### Directions:
Narrow the data below down to the lines containing "agent".

### Given information:
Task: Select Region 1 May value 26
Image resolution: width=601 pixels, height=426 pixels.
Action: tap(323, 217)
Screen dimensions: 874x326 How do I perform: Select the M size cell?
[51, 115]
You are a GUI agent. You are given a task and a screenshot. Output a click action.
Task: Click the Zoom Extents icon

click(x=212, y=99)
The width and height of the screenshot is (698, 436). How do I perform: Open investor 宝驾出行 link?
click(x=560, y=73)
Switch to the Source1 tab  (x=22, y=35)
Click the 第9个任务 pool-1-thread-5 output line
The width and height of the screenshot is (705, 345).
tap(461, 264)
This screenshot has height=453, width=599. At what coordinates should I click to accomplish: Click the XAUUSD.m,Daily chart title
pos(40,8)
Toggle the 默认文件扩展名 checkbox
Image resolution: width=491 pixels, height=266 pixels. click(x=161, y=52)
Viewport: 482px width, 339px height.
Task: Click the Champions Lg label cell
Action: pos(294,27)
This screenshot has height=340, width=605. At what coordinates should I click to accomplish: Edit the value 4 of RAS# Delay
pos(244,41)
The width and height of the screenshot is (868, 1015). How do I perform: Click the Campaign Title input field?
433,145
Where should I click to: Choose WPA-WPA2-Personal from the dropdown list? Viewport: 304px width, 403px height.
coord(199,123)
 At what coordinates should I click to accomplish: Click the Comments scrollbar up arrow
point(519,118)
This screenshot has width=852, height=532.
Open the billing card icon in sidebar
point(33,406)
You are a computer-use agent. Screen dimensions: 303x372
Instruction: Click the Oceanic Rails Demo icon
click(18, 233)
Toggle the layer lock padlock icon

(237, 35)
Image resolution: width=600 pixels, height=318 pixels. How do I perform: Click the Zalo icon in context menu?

### Result below:
You are a GUI agent. You are given a task and a screenshot. Output a click action.
You are a computer-use agent. Screen dimensions: 303x372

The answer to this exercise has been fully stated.